If you thought that that was the end of that debacle, think again! Prepare yourselves because the level of cringe and retardation is about to go into the red zone:

Because trackballs are no longer a “thing.” Lenovo’s bright red one feels a little outdated. It makes an otherwise cool new laptop look like something out of 1998.

Arghhhhh! Stop! Just. Fucking. Stop. You know how you sound like right now, Alex? You sound just like the professional car reviewers who have reviewed recent models of the Ford Econoline (also known as the E-Series) and constantly bashed on it because of its simplicity and no-nonsense, classic design, not realizing the niche demographic it was targeted towards (sound familiar?). What they say does not reflect what real, everyday drivers of these vans have experienced. There’s a reason why the Econoline is was the best selling van in America (the Transit is now the best selling van in America – and the world), is one of the most sought-after used cars, and lasted for 50+ years until eventually getting replaced by the Transit (the more “hip” and, dare I say it, ‘modern’ version of the E-Series) in 2014 (at least when we’re talking about the cargo van and wagon models). But even with the E-Series getting replaced with the Transit, people still love them (there are even some people refusing to get Transits). In fact, when Ford decided to retire the cargo van and wagon versions (that’s the passenger van version of the E-Series, for those of you who aren’t aware), the Econoline was STILL the best-selling van in America with a loyal following (don’t believe me? Then go into the comments section of this video and this video and see for yourself – make sure to also read the description of the second video, its quite interesting). Its user base does not care about trends and being “cool” and “hip”, because that’s not what their needs are and that’s not the purpose of this van. What these users need is something functional to get the job done, not something flashy or extravagant (plus, the Econoline already looks elegant with its clean, minimalistic design). Kind of like, oh I don’t know, ThinkPad users! It seems like the author of this review doesn’t care much about functionality, but rather cares more about being “hip” and “trendy”, and having the latest technology just for the sake of it. If something is rarely used then its automatically obsolete, in her mind. Technology seems to be all about making a fashion statement these days – and ONLY a fashion statement.

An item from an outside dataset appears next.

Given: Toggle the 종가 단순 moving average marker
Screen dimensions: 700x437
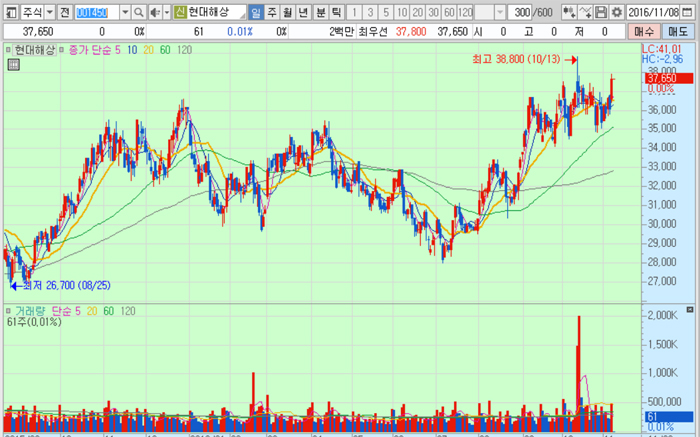Looking at the screenshot, I should click(61, 49).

…And it doesn’t stop there:

In a world of flimsy, shiny laptops the ThinkPad X1 Carbon sets itself apart with its 90s look. Retro isn’t necessarily in, but its also not the end of the world.

First of all, a lot of people seem to be into that retro look these days (its hard not to see why – its pretty cool and gives you that feeling of nostalgia). I mean, just look into some of the stuff coming out of the graphic design world. Second of all, what’s with this assumption from some people who think the ThinkPad is stuck in the 90s just because of the way it looks? Just because a manufacturer chooses not to give a product a radical design update doesn’t mean its outdated, it just means its classic (something that requires more of an evolutionary type of design). I’ve never really understood why some people choose to be such snobs about products like these and the people who use them. Are you really that superficial and blind? Do you really care that much about what others think about you?

The good news is that things start to calm down somewhat, although things are still cringey:

The ThinkPad X1 Carbon is so well built that I don’t mind it’s fashion faux pas.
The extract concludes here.